People order it, think it's good but just not the same as what they loved in New Orleans.
There is a reason for this -- it isn't the same. National coffee houses outside of New Orleans (and those same chain stores inside new orleans) fix cafe au lait as a "latte" but with french roast coffee, and sometimes as a cappucino with frothed cream or half and half (and sometimes milk which is closer).
So for those who love and/or miss cafe au lait here is the recipe as my mother taught me who was taught by her grandmother both long time New Orleaneans :
Cafe au lait (Coffee with Milk):
Coffee with chicory brewed strong (old way of doing this which is still practised by some of the older New Orleaneans at home is to spoon boiling water over the grounds into a pot and keep doing this until it "looked right"-- my wife just does it in a Mr. Coffee but puts more grounds than one would with normal coffee -- when I did it I always used an old fashioned espresso pot that went on top of a stove)
(CDM coffee, Cafe Du Monde Coffe or Community New Orleans Blend are all chicory coffees -- if you cannot get or find chicory coffee, the closest thing to it is strongly brewed "French Roast" coffees -- chicory coffee is more bitter than normal coffee as is french roast but chicory adds a distinct flavor to the new orleans coffee that many people become quite "addicted" to)
Ok now you have strong coffee, time for the milk. You don't just pour milk into the coffee to make Cafe au lait, nor do you froth the milk in an espresso machine-- you have to scald the milk.
Place the milk in a saucepan and scald it. Heat it up until just before it boils.
Now take a coffee mug and HALF fill it with coffee, fill the rest with scalded milk --- add sugar to taste and voila! authentic cafe au lait (because it is a half coffee and half milk recipe is why the coffee is to be brewed strong. People in new orleans have grown so accustomed to this form of coffee brewing that even when they drink coffee black it is still brewed strong).

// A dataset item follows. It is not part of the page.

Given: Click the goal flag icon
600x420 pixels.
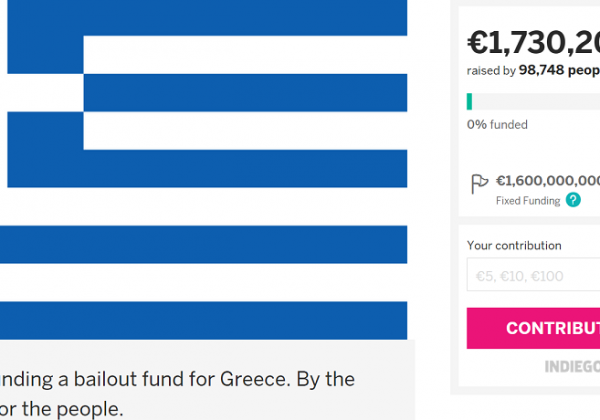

The above is the way my family used to make cafe au lait at home in New Orleans and everyone else that I knew from there as well. I have seen it done differently in different parts of Louisiana with weird ways of brewing the coffee (including boiling the grounds and adding an egg at the end to capture the grounds) but the two things in common all over french louisiana for cafe au lait are 1) coffee with chicory and 2) scalded milk
Funny how the 2 things necessary for cafe au lait are BOTH missing from national coffee house "cafe au laits" isn't it? No wonder people go "Hmm.. tasted better in New Orleans, wonder if it was the ambience?"
Oh yeah! beignets, I almost forgot a beignet and a mexican sopapilla are almost identical as far as the dough is concerned. I say this because in many places in the USA you CAN get sopapilla mix in the grocery store, but not beignet mix. If you want to make beignets for your cafe au lait, get the sopapilla mix mix according to directions, fry em up and sprinkle powdered sugar on them, they may not rise as much as a beignet but they will be very similar (one other thing ignore the thing about cutting them into triangles, cut them into squares or rectangles for beignets)
Hope you guys can find this post helpful!